Stava per intervenire anche lei, quando il Professore batté un paio di volte le mani, facendo zittire all'istante tutti: "Sapete che ora è?" chiese con la voce che era poco più di sussurro, "Sono le tre notte, e all'alba ci dobbiamo esercitare con le lance termiche a tremilacinquecento gradi centigradi, io credo... che dovreste arrivarci riposati" concluse il Professore aspettandosi una qualche reazione dalla banda. Ma tutti si limitarono a fissarlo, così esasperato disse, sempre però con tono fermo, "A dormire"; a quel punto ognuno tornò nella sua stanza, a parte Palermo, che mentre stava superando la stanza di Firenze, venne trattenuto da quest'ultima.

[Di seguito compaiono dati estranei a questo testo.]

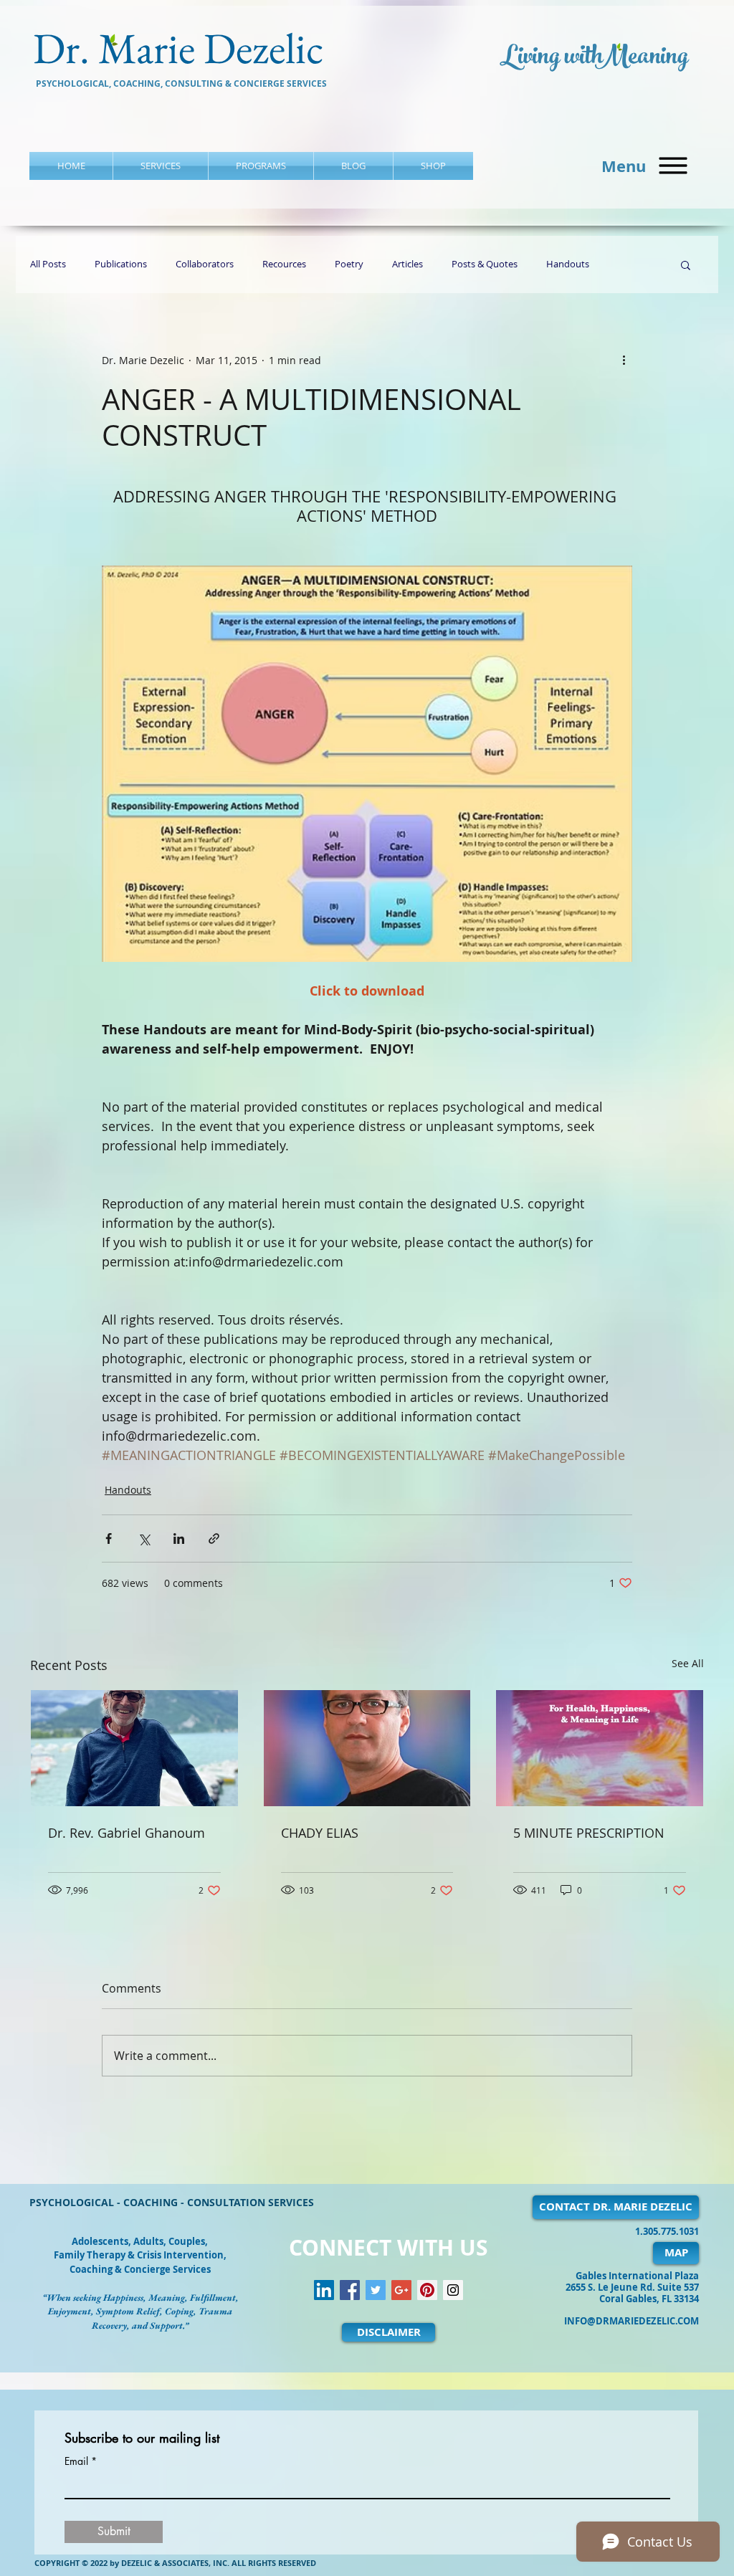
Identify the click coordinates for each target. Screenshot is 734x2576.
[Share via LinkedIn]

La ragazza prima aspettò che tutti se ne fossero andati dal corridoio, poi si rivolse all'Argentino, "Palermo ti devo dire una cosa in confidenza, per favore avvicinati" gli disse con un sorriso accennato; Palermo, che dal canto suo era molto sorpreso, si aggiustò la vestaglia in segno di disagio, e si avvicinò "Dimmi...". La ragazza si avvicinò lentamente, e quando si trovò a pochi centimetri dal suo viso, lo guardò negli occhi e gli disse, "Se ti rivolgi ancora così a Nairobi o a qualsiasi altra donna qui dentro, ti metto un lassativo nel caffè, il giorno in cui devo spiegare il piano" detto questo, gli sbatté letteralmente la porta in faccia.
Palermo rimase in un primo momento sgomento, poi stranito ritornò in camera sua. Quella sera l'Argentino non riuscì a dormire, troppi pensieri occupavano la sua mente: era la prima volta che stava così vicino ad una donna, complice anche il fatto che a lui piacessero gli uomini.
Firenze invece, dal canto suo, si rimise a letto, ma non riusciva a prendere sonno, perché un paio di occhi azzurri, non volevano proprio sparirle dalla mente.